= Utilities in Chad =

In the late 1980s, public utilities in Chad were extremely limited. The Chadian Water and Electricity Company (Société Tchadienne d'Eau et d'Electricité—STEE), was the major public utility company. The government held 82 percent of the shares and CCCE held 18 percent. STEE provided water and electricity to the four main urban areas, N'Djamena, Moundou, Sarh, and Abéché. The company supplied water, but not electricity, to six other towns. Despite old equipment and high maintenance costs, STEE was able to meet about half of peak demand, which increased significantly from 1983 to 1986. Production of electricity rose by 35 percent from 1983 to 1986, and the supply of water increased by 24 percent during the same period. In 1986 STEE produced 62.1 million kilowatt-hours of electricity and supplied 10.8 million cubic meters of water.
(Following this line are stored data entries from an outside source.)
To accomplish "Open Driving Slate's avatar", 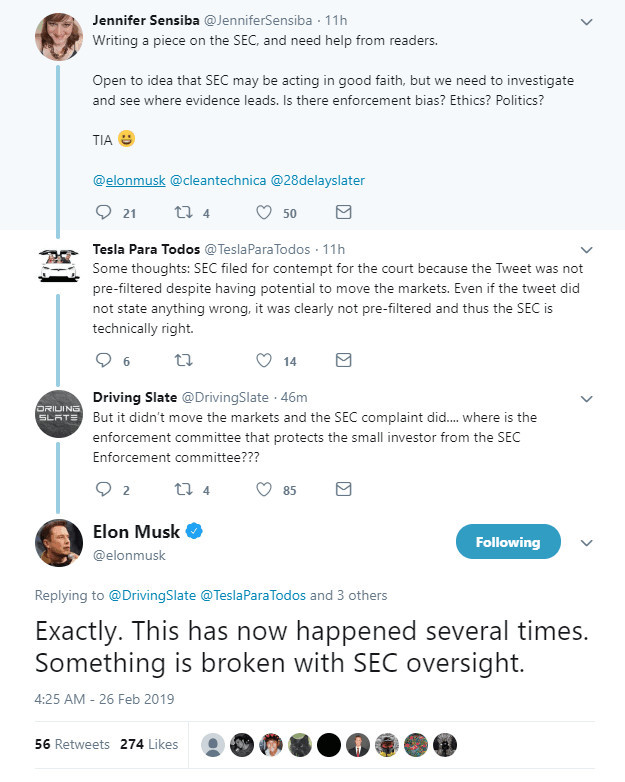I will [x=58, y=416].
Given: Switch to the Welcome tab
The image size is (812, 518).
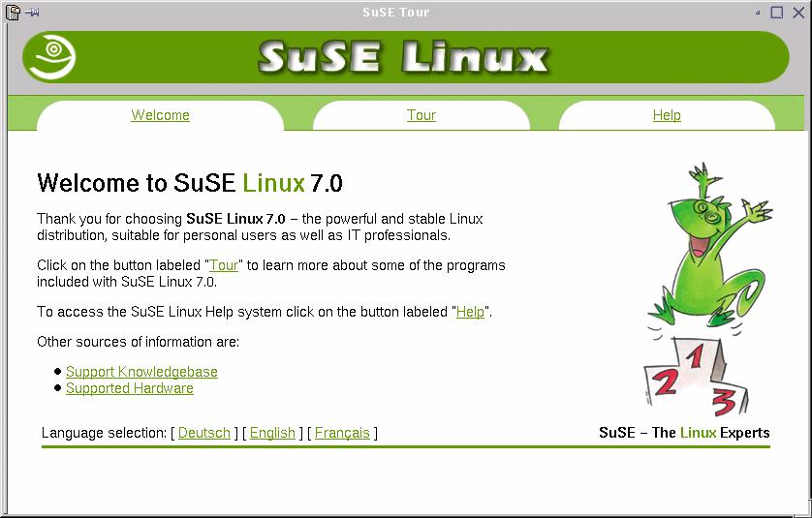Looking at the screenshot, I should click(160, 115).
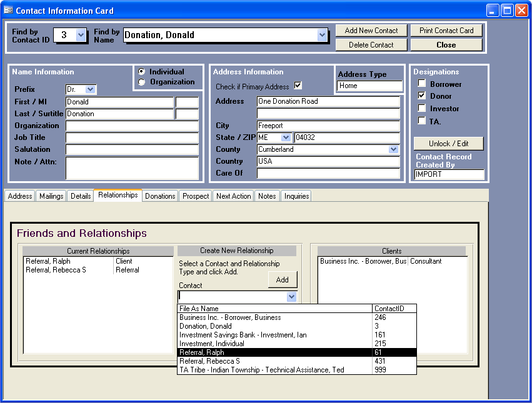Open the Find by Contact ID dropdown
Screen dimensions: 532x403
pos(81,36)
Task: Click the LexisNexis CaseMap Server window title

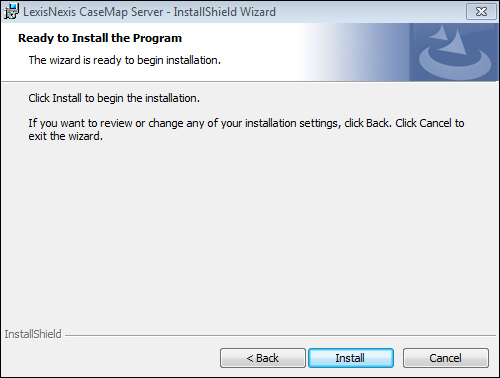Action: 149,12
In N'Djamena the majority of households had access to water. There were, however, only about 3,000 officially connected customers, a good proportion of which were collective customers. There were also an estimated 1,500 illegal water connections. The rest of the people received water from standpipes. Some 5,000 customers were officially connected for electricity in the capital in 1986, with an unknown number of illegal connections. Because electricity was so expensive and because electrical appliances were beyond the means of most people, the consumption of power per household was low. The high cost of electricity also hindered the expansion of small- and medium-sized enterprises.

A UN report detailing aid cuts to Chad further shows the scope of the problem as over a million Sudanese refugees are without aid like food and water because of a $400M shortfall in aid. The shortage of water stems from the lack of access to wells or water within the region and requires almost all of the water needed to come from aid or donations.